[EXERCISE BRIEF] Pictures are to be left out; otherwise, copy exactly the lines from the line containing "Task: Open date picker for Date de fin" through the end of the data.

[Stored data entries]

========

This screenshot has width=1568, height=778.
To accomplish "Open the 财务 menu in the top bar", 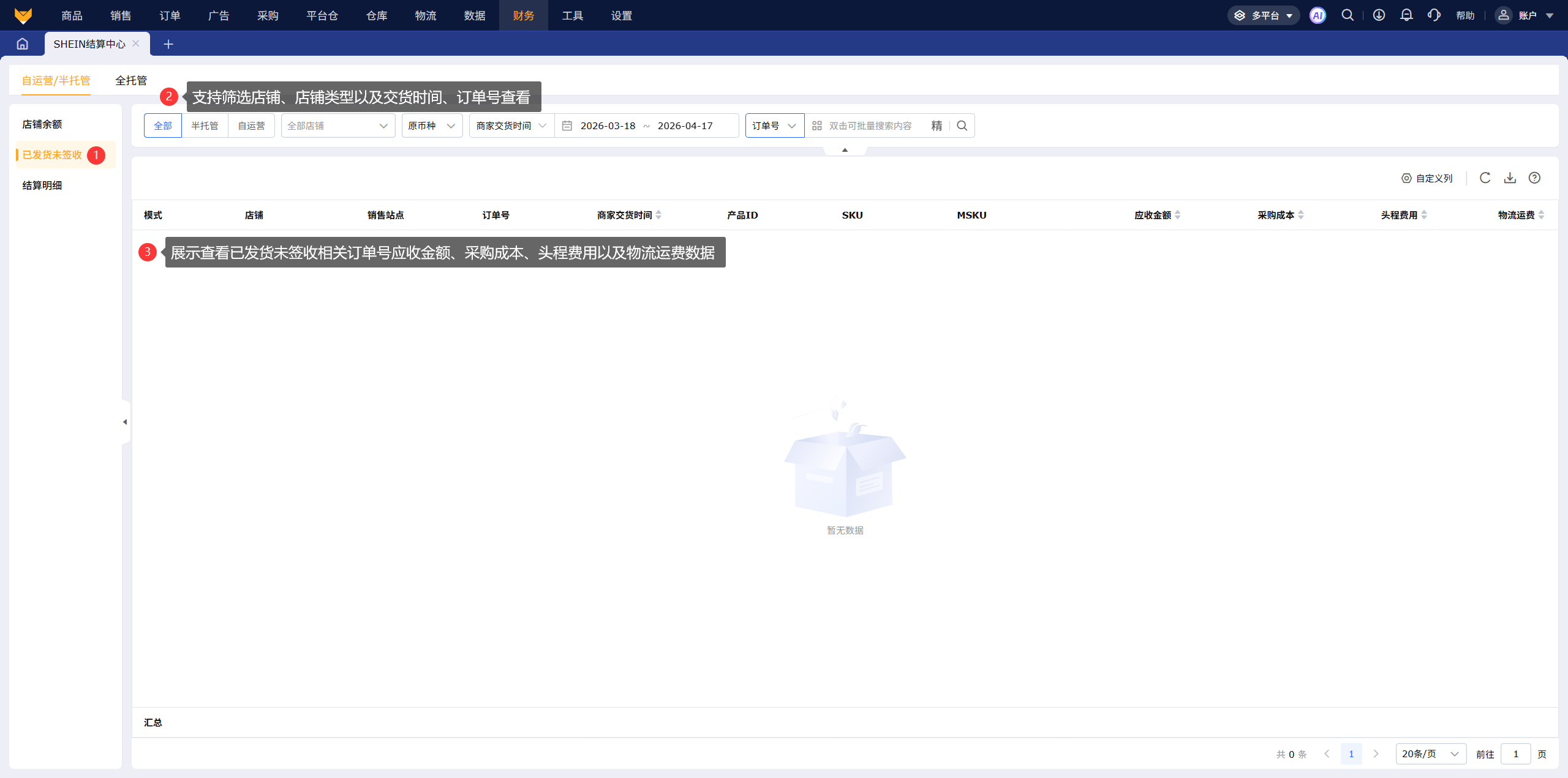I will 523,15.
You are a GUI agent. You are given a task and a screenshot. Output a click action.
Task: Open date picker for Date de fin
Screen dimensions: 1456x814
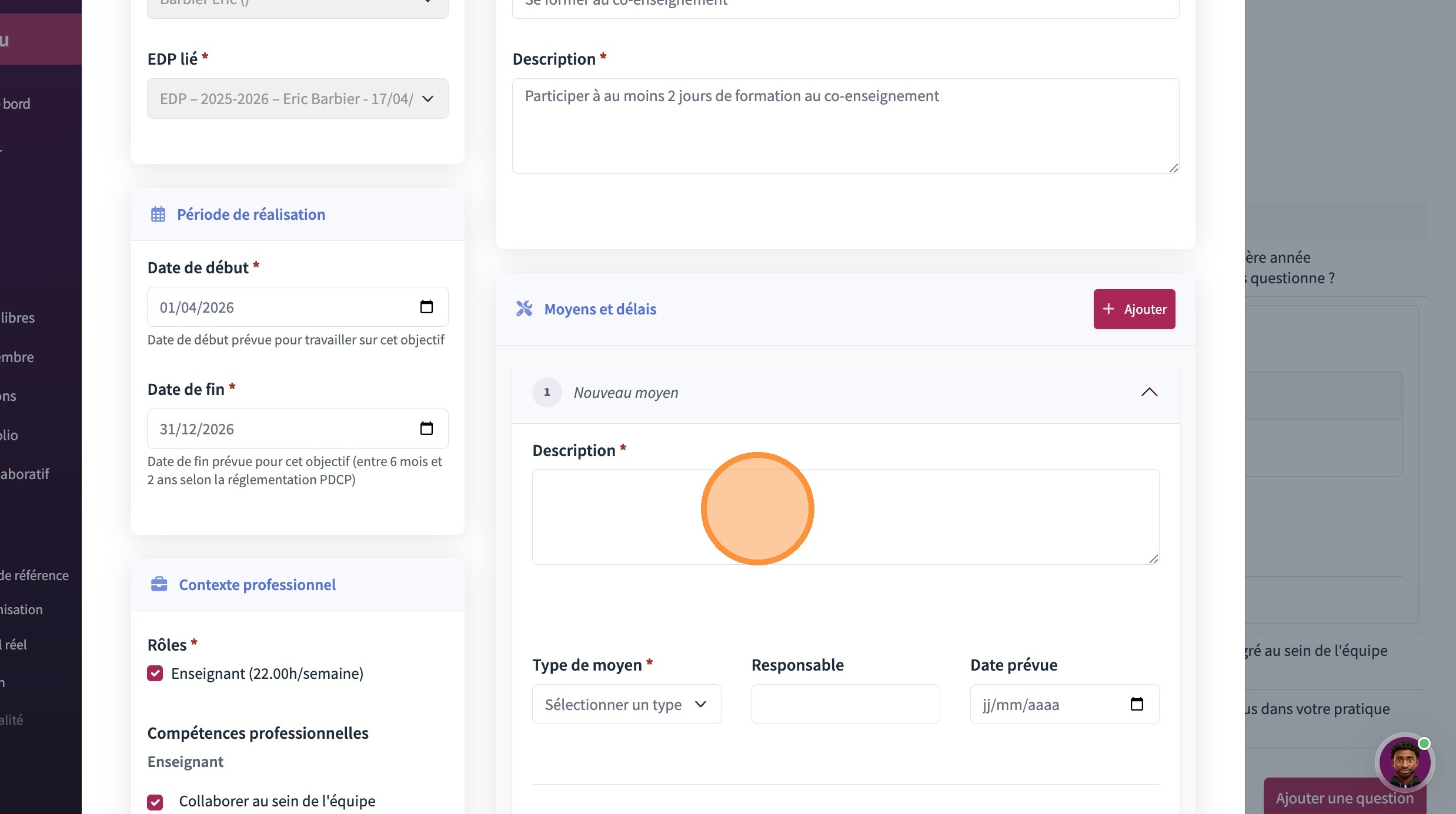tap(426, 428)
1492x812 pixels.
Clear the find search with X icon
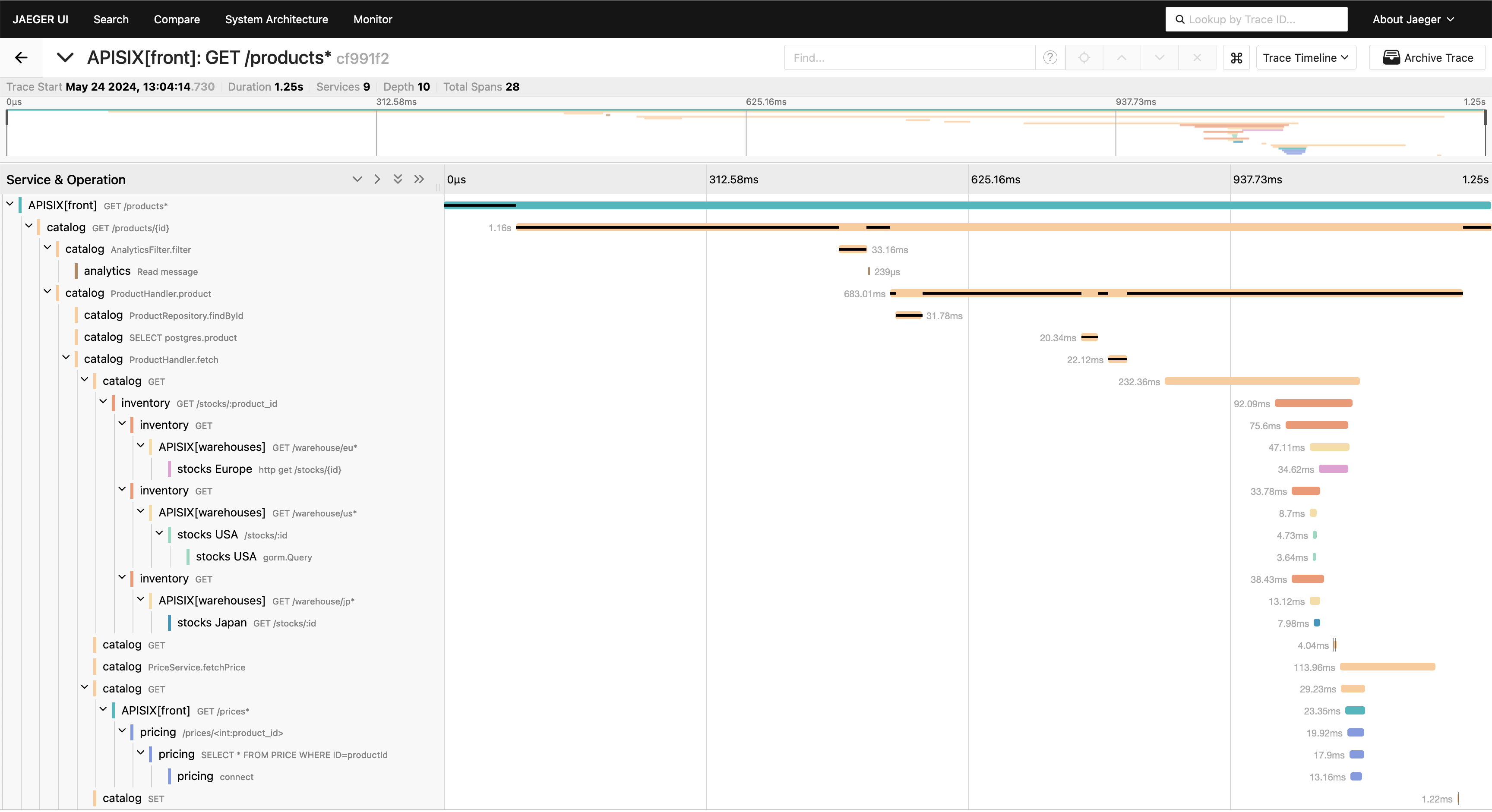(x=1197, y=57)
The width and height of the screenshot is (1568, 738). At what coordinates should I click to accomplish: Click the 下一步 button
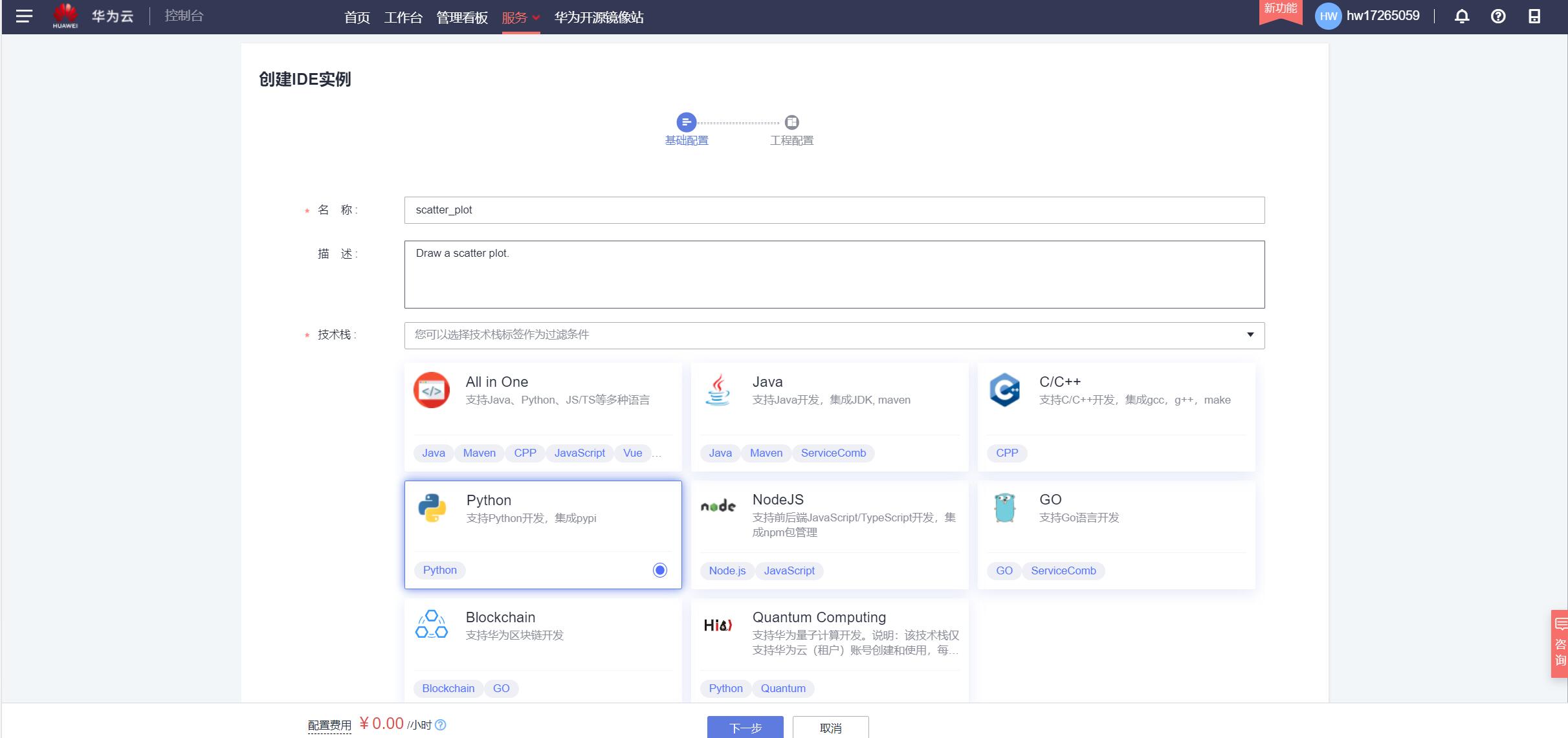[745, 728]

========

[YOUR RESPONSE]
Task: Open date picker for Date de fin
Screen dimensions: 1456x814
tap(426, 428)
1492x812 pixels.
Clear the find search with X icon
(x=1197, y=57)
The width and height of the screenshot is (1568, 738). At what coordinates should I click to accomplish: Click the 下一步 button
[745, 728]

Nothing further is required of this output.